Я отработался и лег спать, а когда поутру, проснувшись, по привычке взглянул на место, где спал Коновалов, его еще не было.
Он явился только к вечеру — хмурый, взъерошенный, с резкими складками на лбу и с каким-то туманом в голубых глазах. Не глядя на меня, подошел к ларям, посмотрел, что мной сделано, и молча лег на пол.
— Что же, ты видел ее? — спросил я.
— Затем и ходил.
— Ну так что же?
— Ничего.
Было ясно — он не хотел говорить. Полагая, что такое настроение не продлится у него долго, я не стал надоедать ему вопросами. Он весь день молчал, только по необходимости бросая мне краткие слова, относящиеся к работе, расхаживая по пекарне с понуренной головой и все с теми же туманными глазами, с какими пришел. В нем точно погасло что-то; он работал медленно и вяло, связанный своими думами. Ночью, когда мы уже посадили последние хлебы в печь и, из боязни передержать их, не ложились спать, он попросил меня:
— Ну-ка, почитай про Стеньку что-нибудь. Так как описание пыток и казни всего более возбуждало его, я стал ему читать именно это место. Он слушал, неподвижно, растянувшись на полу кверху грудью, и, не мигая глазами, смотрел в закопченные своды потолка.
— Вот и порешили с человеком, — медленно заговорил Коновалов. — А все-таки в ту пору можно было жить. Свободно. Было куда податься. Теперь вот тишина и смиренство… ежели так со стороны посмотреть, совсем даже смирная жизнь теперь стала. Книжки, грамота… А все-таки человек без защиты живет и никакого призору за ним нет. Грешить ему запрещено, но не грешить невозможно… Потому на улицах-то порядок, а в душе — путаница. И никто никого не может понимать.

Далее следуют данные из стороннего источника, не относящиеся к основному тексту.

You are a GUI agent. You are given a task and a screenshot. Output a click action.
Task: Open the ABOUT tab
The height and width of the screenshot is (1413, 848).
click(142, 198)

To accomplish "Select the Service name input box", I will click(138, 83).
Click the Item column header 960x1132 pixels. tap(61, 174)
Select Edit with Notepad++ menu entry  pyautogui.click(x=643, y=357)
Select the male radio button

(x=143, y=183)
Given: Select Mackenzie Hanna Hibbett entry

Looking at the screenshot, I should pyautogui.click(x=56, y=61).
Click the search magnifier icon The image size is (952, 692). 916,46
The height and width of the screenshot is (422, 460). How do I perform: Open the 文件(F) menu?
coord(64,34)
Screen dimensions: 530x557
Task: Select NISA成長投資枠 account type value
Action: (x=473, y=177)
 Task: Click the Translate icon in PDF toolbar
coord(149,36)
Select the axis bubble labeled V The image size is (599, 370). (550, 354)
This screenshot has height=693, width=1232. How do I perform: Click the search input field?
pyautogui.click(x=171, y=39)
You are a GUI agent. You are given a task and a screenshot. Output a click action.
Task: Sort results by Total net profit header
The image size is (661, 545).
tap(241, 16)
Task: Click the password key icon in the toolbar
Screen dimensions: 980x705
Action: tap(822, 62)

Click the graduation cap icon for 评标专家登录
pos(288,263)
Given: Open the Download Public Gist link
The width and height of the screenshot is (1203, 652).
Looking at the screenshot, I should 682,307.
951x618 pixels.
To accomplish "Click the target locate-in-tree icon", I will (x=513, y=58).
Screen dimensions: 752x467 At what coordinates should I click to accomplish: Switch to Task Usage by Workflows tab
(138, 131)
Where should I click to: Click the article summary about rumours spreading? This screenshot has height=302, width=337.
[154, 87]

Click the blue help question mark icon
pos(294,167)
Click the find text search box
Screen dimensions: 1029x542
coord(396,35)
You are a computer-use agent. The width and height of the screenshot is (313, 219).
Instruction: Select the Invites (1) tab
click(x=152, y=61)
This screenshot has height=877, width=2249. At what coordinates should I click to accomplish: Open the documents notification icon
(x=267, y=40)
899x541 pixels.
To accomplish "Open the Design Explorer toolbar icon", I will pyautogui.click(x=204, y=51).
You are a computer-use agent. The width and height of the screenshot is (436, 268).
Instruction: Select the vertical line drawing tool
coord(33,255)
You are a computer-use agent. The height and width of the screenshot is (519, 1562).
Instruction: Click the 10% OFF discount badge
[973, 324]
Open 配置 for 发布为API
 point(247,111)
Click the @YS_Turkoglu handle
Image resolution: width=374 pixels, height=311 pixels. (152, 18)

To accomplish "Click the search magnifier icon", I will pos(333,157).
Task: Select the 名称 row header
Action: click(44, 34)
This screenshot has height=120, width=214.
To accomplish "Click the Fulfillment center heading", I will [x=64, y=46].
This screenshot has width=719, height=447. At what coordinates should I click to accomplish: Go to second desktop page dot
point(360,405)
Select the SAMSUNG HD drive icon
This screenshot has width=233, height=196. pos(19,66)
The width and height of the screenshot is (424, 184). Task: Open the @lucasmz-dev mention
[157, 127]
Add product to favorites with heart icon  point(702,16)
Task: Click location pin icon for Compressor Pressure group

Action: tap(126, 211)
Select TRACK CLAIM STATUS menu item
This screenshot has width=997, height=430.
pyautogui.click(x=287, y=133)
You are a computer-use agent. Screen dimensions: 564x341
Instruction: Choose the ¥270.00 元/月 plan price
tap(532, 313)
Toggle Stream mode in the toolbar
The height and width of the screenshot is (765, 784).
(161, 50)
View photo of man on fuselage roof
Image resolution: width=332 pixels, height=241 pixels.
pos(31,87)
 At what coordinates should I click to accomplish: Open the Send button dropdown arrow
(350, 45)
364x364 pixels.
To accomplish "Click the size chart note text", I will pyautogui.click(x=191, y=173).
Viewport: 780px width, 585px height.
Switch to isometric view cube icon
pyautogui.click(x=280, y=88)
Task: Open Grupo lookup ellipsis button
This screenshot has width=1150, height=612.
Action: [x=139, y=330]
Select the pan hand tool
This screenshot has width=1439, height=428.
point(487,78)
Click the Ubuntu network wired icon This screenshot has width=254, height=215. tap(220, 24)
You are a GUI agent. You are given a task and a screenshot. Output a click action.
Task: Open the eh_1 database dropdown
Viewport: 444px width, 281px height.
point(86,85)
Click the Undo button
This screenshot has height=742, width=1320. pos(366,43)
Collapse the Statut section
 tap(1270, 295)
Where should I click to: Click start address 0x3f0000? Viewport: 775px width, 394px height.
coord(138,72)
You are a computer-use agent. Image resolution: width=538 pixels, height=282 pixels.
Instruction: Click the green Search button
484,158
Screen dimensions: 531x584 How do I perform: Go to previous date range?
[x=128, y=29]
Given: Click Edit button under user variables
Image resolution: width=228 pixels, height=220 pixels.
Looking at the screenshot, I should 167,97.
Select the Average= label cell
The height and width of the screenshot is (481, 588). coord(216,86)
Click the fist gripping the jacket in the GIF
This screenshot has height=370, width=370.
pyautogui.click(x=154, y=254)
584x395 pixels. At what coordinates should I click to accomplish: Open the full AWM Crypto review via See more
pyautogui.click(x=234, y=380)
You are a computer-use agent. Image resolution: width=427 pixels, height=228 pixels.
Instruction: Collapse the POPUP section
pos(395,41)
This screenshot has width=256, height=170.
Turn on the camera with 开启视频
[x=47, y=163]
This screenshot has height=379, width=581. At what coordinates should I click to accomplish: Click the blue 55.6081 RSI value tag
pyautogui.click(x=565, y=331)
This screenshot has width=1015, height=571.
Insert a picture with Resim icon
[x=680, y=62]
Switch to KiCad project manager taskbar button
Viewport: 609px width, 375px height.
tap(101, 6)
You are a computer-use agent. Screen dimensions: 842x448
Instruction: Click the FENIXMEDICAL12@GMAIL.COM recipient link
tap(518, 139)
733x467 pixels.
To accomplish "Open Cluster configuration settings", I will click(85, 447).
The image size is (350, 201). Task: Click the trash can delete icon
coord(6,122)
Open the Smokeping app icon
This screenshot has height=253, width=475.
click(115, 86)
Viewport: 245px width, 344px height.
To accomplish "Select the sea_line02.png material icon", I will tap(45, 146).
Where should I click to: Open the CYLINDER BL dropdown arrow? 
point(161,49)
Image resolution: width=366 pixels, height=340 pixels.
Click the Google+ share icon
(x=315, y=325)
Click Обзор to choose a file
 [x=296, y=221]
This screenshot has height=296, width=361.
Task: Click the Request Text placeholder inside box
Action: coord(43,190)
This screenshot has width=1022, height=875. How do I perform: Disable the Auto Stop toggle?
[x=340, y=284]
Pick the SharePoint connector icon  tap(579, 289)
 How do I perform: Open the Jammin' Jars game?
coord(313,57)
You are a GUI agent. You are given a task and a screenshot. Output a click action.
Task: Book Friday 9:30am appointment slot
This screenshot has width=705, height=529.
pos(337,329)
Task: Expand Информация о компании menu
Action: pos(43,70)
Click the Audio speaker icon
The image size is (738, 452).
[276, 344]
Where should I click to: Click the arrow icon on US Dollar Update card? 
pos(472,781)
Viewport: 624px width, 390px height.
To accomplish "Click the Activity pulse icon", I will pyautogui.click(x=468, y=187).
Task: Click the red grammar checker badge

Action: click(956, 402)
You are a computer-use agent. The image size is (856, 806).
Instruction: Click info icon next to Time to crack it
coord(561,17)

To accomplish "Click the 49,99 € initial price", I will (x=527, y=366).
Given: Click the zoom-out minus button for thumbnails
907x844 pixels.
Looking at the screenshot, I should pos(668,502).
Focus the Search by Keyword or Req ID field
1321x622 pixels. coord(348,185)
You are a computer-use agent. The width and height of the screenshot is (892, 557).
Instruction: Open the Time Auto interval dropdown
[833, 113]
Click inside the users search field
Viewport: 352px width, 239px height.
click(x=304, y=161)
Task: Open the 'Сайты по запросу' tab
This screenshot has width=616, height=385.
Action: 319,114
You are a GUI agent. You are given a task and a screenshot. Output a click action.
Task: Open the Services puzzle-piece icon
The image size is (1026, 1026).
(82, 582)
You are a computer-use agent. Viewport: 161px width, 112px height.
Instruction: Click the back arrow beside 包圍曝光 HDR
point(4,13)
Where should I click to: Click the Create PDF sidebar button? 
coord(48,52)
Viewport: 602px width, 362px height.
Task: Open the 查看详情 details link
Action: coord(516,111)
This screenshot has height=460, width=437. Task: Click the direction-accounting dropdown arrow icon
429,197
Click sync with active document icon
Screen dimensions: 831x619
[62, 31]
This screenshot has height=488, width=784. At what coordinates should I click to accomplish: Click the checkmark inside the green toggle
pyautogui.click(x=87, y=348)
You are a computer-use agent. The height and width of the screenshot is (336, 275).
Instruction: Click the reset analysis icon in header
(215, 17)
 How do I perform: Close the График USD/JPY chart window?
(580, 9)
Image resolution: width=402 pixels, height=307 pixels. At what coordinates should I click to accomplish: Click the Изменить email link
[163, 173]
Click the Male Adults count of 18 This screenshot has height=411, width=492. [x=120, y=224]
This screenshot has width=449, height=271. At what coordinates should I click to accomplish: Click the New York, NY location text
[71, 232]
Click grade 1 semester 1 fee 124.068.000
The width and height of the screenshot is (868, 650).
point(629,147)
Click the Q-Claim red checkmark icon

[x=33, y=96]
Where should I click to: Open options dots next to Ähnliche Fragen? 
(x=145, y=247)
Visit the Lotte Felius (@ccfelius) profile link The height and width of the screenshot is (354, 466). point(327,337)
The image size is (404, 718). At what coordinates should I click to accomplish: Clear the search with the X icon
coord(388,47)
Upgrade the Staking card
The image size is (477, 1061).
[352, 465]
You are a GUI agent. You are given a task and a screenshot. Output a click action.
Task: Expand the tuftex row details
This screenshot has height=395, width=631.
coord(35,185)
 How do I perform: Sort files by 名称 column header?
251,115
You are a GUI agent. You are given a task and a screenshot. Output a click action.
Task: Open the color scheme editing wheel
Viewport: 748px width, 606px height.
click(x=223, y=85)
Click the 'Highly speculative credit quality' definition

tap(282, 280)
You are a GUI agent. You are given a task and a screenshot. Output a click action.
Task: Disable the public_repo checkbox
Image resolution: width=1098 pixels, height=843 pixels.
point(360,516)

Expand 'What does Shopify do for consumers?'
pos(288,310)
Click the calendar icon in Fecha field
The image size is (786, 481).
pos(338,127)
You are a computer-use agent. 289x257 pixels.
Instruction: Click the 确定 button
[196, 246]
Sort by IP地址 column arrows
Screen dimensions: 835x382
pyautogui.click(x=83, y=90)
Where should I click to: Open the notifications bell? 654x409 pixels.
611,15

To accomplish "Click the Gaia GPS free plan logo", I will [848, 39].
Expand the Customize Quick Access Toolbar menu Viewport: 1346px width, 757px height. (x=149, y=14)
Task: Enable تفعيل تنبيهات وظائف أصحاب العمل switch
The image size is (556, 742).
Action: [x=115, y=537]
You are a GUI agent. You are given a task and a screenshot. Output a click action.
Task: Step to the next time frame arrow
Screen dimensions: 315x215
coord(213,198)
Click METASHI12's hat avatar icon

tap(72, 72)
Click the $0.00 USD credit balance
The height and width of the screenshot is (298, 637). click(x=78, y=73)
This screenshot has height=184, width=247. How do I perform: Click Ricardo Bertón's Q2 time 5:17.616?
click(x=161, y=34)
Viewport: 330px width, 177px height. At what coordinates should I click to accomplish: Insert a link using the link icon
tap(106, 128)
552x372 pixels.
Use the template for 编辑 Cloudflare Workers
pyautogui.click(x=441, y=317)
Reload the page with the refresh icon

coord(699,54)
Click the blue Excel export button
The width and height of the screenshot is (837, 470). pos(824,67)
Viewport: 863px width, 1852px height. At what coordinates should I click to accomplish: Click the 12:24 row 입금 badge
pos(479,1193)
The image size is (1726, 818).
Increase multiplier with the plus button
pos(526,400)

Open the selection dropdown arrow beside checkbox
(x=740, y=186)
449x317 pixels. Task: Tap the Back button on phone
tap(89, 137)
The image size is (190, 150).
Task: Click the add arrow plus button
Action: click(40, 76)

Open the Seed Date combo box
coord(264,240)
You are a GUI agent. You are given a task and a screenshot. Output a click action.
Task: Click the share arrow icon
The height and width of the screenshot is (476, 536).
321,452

— Ну так как же ты с Капитолиной-то? — спросил я.
— А? — встрепенулся он. — С Капкой? Шабаш… — Он решительно махнул рукой.
— Кончил, значит?
— Я? Нет… она сама кончила.
— Как?
— Очень просто. Стала на свою точку и больше никаких… Все по-старому. Только раньше она не пила, а теперь пить стала… Ты вынь хлеб, а я буду спать.
В пекарне стало тихо. Коптила лампа, изредка потрескивала заслонка печи, и корки испеченного хлеба на полках тоже трещали. На улице, против наших окон, разговаривали ночные сторожа. И еще какой-то странный звук порой доходил до слуха с улицы — не то где-то скрипела вывеска, не то кто-то стонал.
Я вынул хлебы, лег спать, но не спалось, и, прислушиваясь ко всем звукам ночи, я лежал, полузакрыв глаза. Вдруг вижу, Коновалов бесшумно поднимается с полу, идет к полке, берет с нее книгу Костомарова, раскрывает ее и подносит к глазам. Мне ясно видно его задумчивое лицо, я слежу, как он водит пальцем по строкам, качает головою, перевертывает страницу, снова пристально смотрит на нее, а потом переводит глаза на меня. Что-то странное, напряженное и вопрошающее отражает от себя его задумчивое, осунувшееся лицо, и долго оно остается обращенным ко мне, новое для меня.
Я не мог сдержать своего любопытства и спросил его, что он делает.
— А я думал, ты спишь… — смутился он; потом подошел ко мне, держа книгу в руке, сел рядом и, запинаясь, заговорил:
— Я, видишь ли, хочу тебя спросить вот про что… Нет ли книги какой-нибудь насчет порядков жизни? Поучения, как жить? Поступки бы нужно мне разъяснить, которые вредны, которые — ничего себе… Я, видишь ты, поступками смущаюсь своими… Который вначале мне кажется хорошим, в конце выходит плохим. Вот хоть бы насчет Капки. — Он перевел дух и продолжал просительно:- Так вот поищи-ка, нет ли книги насчет поступков? И прочитай мне.